Le Larousse définit « flexible » ainsi : « qui se plie, se courbe aisément » ; « qui se plie aux diverses circonstances » ; « qu'on peut adapter aux circonstances particulières ». Pas de doute, le droit social anglais et les usages répondent bien à la définition.

Précisions importantes : les salariés ayant moins de deux ans d’ancienneté sont loin d’être sans protection. Le droit social anglais permet à tout employé qui s’estime victime de discrimination - raciale, sexuelle, religieuse, âge, handicap – d’intenter un recours contre son employeur. Cette voie est ouverte dès l’embauche – et même avant celle-ci, puisque que tout candidat malheureux s’estimant victime de discrimination à travers le processus de recrutement a une voie de recours contre la société. 

Outre la flexibilité du droit social, une autre explication de la relative faiblesse du nombre de demandeurs d’emplois britanniques vient probablement aussi du très faible niveau des indemnités, sans rapport avec le dernier salaire : 307,66 £ par mois  (chômeurs de 25 ans et plus, baissant à 243,75 £ pour les 18–24 ans). Il existe aussi des restrictions pour toute personne détentrice d’épargne : non-éligibilité aux indemnités-chômage à partir de 16 000 £ d’économies. Le message est clair : si vous avez un bas-de-laine, puisez dedans plutôt que de recourir à l’Etat. 
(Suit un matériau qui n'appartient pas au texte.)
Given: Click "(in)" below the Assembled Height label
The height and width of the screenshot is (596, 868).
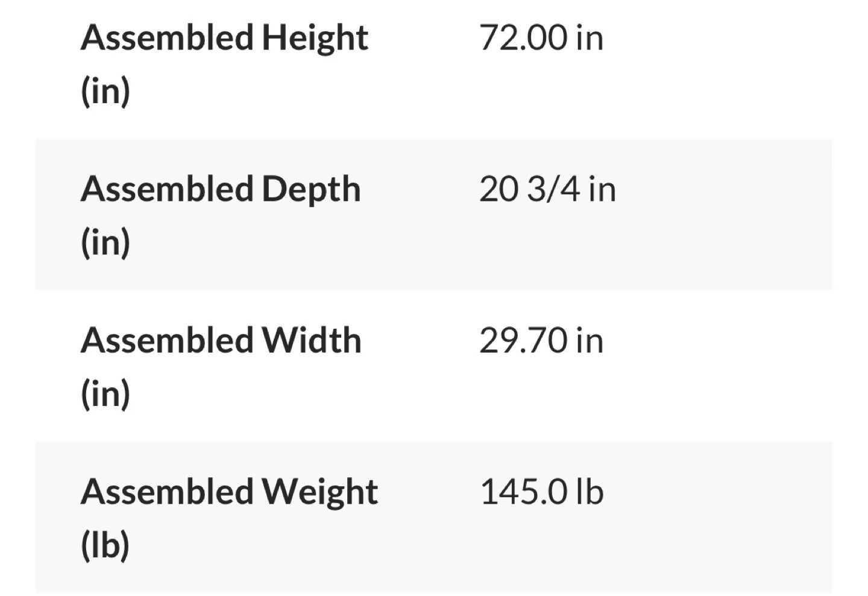Looking at the screenshot, I should point(105,91).
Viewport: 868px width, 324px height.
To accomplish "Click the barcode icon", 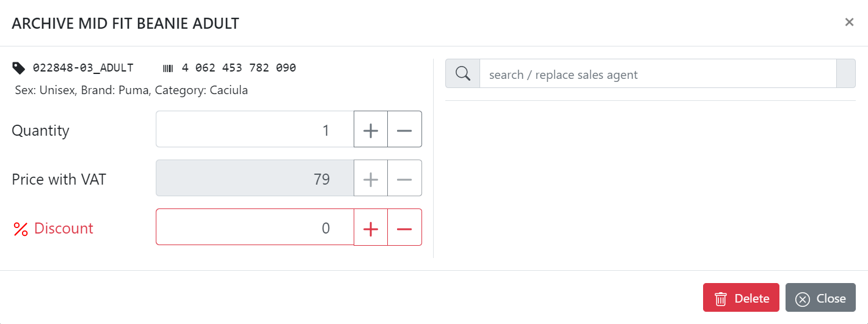I will [x=168, y=68].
Quelle leçon tirer de ce paradoxe d’une récession sans chômeurs ? Peut-être que la facilité de débaucher dont dispose l’employeur britannique encourage l’embauche, le patron de PME sachant qu’en cas de baisse de régime, il pourra licencier assez facilement. Et cette approche est en pratique assez largement acceptée par la Société britannique, qui reconnait la nature à haut risque de l’entreprenariat.